* _EXERCISE PROMPT_
Print the lines in the listing below that fall between the line with "View branches via" and the line with "Instruction: Zoom out", those two lines included, exactly as they stand and with nothing else.

* _PROVIDED INFORMATION_

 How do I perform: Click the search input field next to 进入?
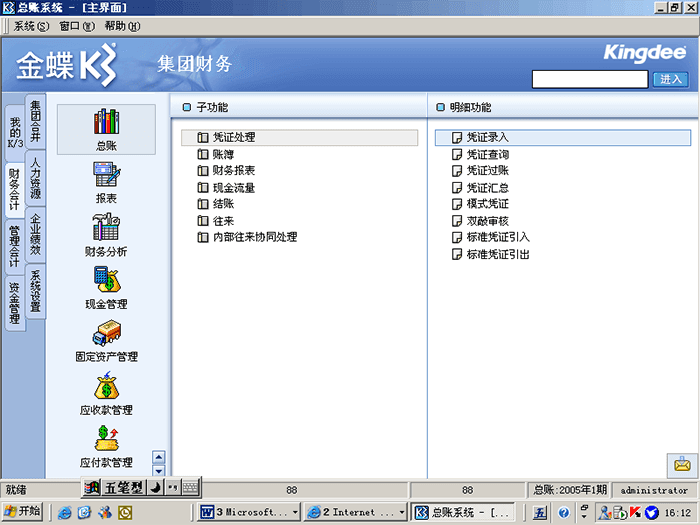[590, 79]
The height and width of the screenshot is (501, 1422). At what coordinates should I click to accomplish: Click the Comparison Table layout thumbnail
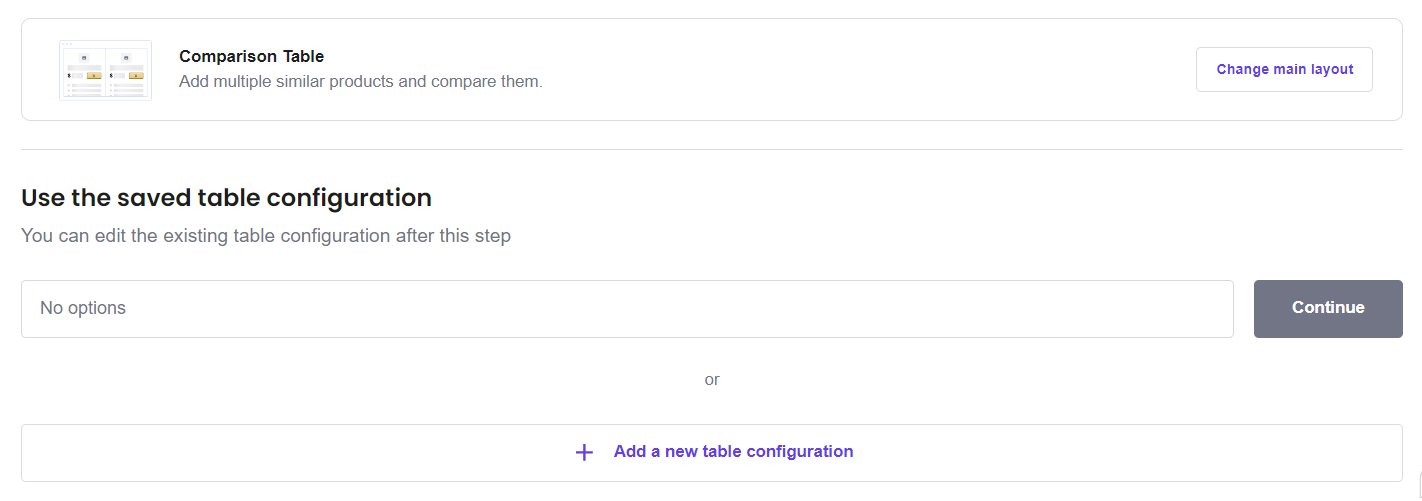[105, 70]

---

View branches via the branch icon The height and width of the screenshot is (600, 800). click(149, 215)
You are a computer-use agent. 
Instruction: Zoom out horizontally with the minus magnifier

---

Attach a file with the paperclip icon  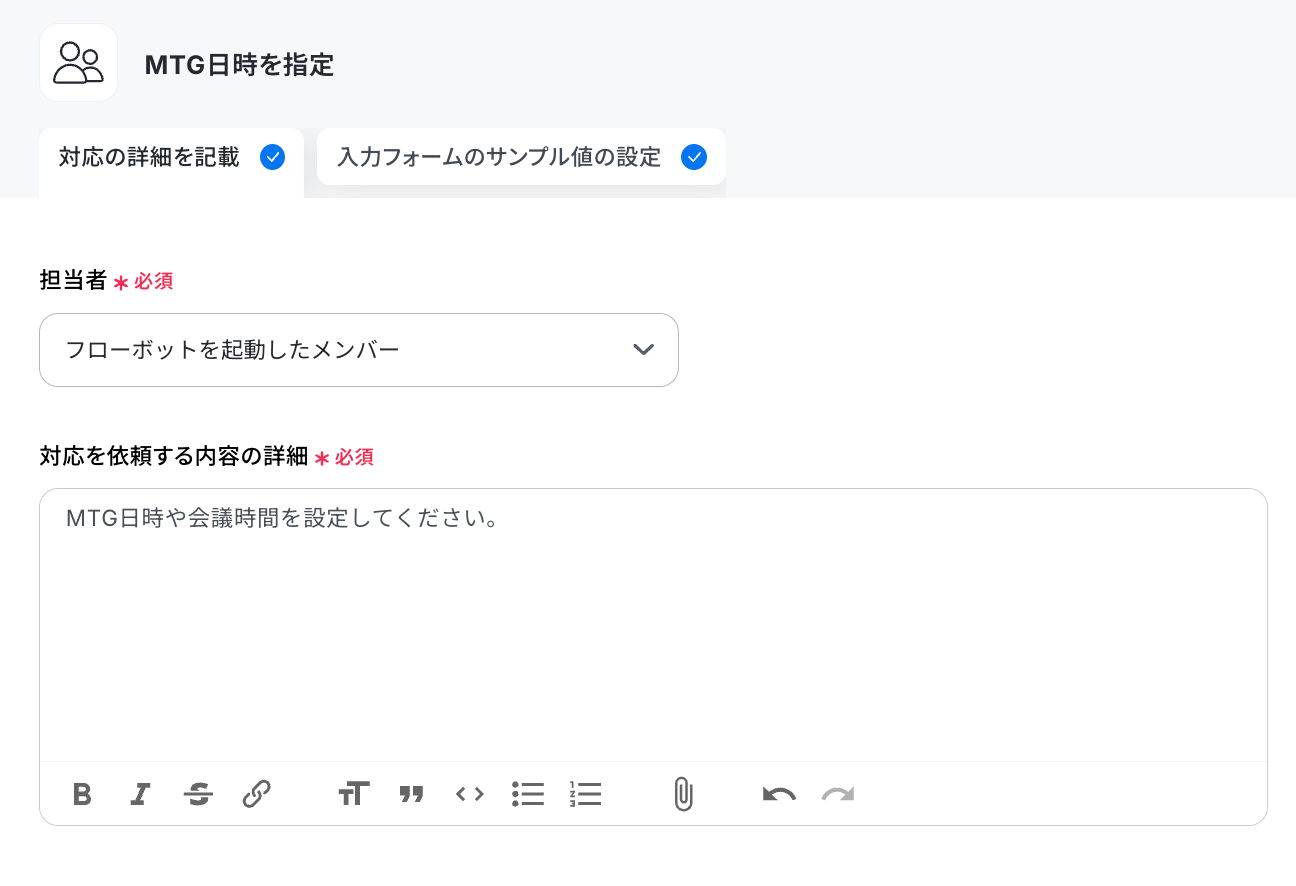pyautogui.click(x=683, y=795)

* _EXERCISE RESPONSE_
View branches via the branch icon The height and width of the screenshot is (600, 800). click(149, 215)
You are a computer-use agent. 
Instruction: Zoom out horizontally with the minus magnifier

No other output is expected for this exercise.